Pro-Taxpayer and Pro-Consumer Ideas to Reduce Prescription Drug Costs

Even though many of NTU’s ideas for reducing prescription drug costs are directed at federal policymakers, we believe several of our recommendations may apply to state lawmakers in Minnesota and beyond:

  • Increase Practitioner and Patient Knowledge of Biosimilars: According to health care experts, several of the major barriers to increased uptake of biosimilars have to do with a lack of certainty and knowledge about these products. Fortunately, existing proposed federal legislation would help tackle the knowledge gap on biosimilars. The Advancing Education on Biosimilars Act of 2019 (S. 1681), sponsored by Sen. Michael Enzi (R-WY) and cosponsored by Sen. Maggie Hassan (D-NH), would require HHS to establish, maintain, and operate a website with educational materials on the use of biosimilars. Similar requirements could apply to state-level agencies in a state-sponsored bill.
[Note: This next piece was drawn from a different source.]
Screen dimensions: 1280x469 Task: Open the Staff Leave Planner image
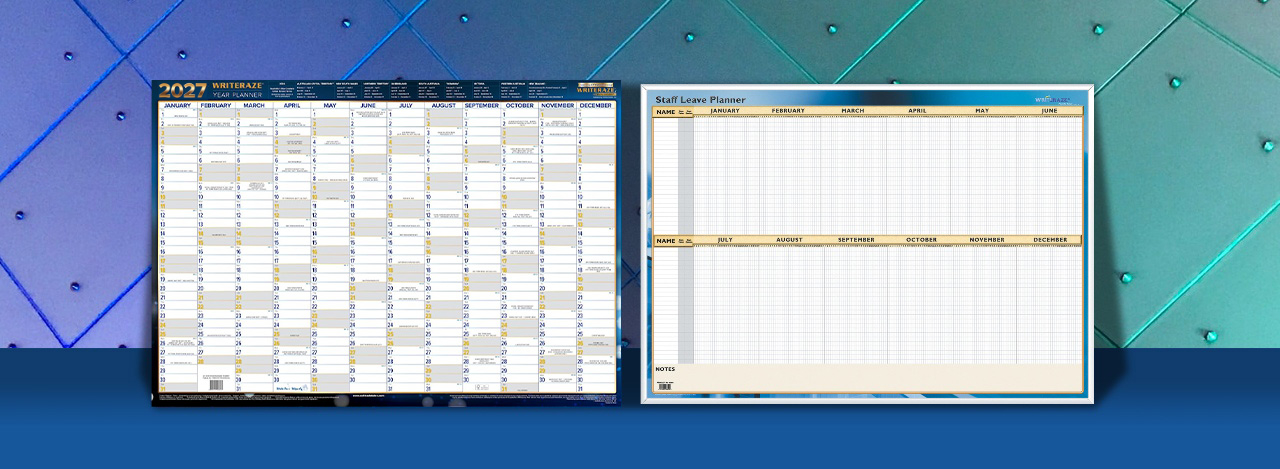[x=867, y=244]
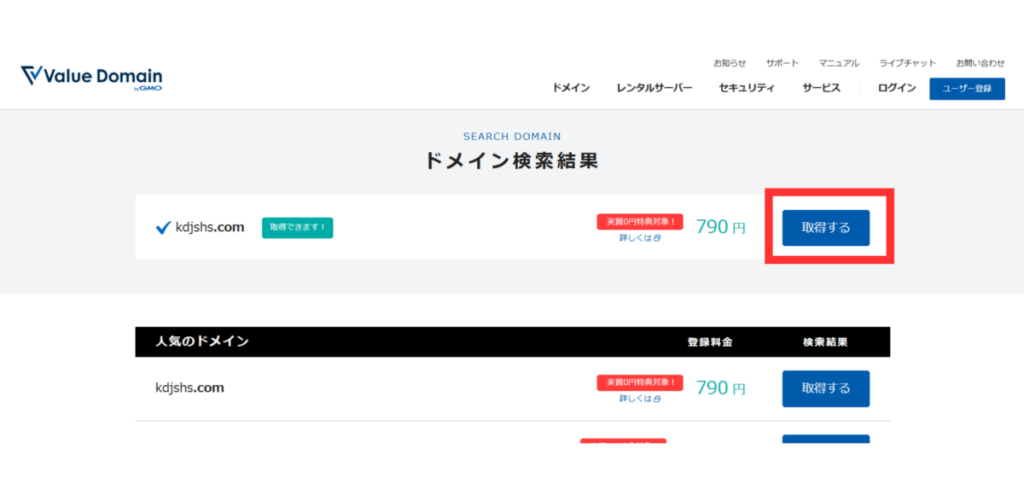The image size is (1024, 490).
Task: Open 詳しくは link in the 人気のドメイン list
Action: tap(639, 398)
  • Enhance Oversight Measures of Government Health Care Programs: NTU has urged Congress to work on achieving real solutions to not only recover misspent money on prescriptions after the fact, but also to detect and prevent such problems before they happen. The state of Minnesota should consider implementing similar programs to tackle waste and abuse in state-sponsored programs as well.
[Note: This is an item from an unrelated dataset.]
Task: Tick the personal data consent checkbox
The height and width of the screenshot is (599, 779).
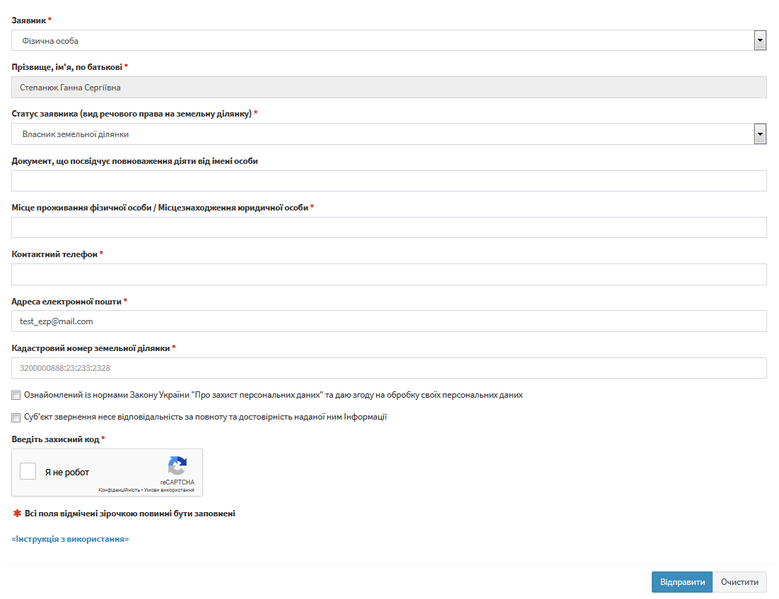Action: (x=16, y=395)
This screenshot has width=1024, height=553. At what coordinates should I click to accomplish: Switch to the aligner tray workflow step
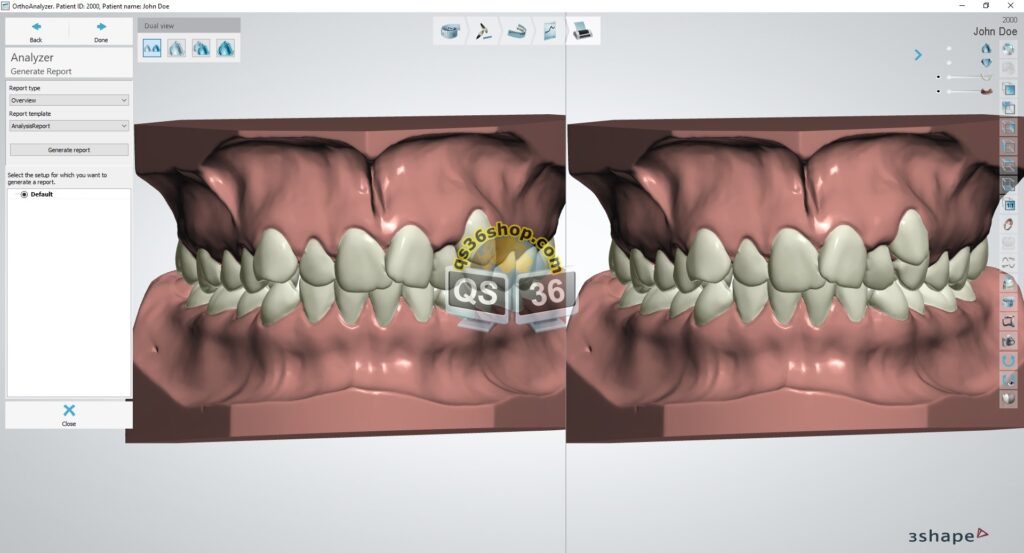point(517,31)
  • Give Plans Enhanced Flexibility to Substitute Generics for Brands and Biosimilars for Biologics, When Clinically Appropriate: The best way for policymakers to lower costs for Minnesota patients (and for the taxpayers who support state health programs) is to boost the introduction and utilization of lower-cost generics and biosimilars. While heavy-handed measures aimed at “pay-for-delay” agreements may actually backfire on lawmakers, they should consider legislation that enhances insurer and PBM flexibility to make formulary substitutions when they involve generics. While the federal government has preemptive authority over self-funded employer plans, Minnesota lawmakers can write bills impacting individual, fully-insured group, or state-sponsored health plans.

We believe that all of the above recommendations will do far less harm to innovators than so-called “pay-for-delay” legislation, which would just take a sledgehammer to biopharmaceutical development - all at a time when the nation most needs those companies to innovate. Minnesota can reject HF3744 and SF3097 before it’s too late, and take their policymaking in a better direction.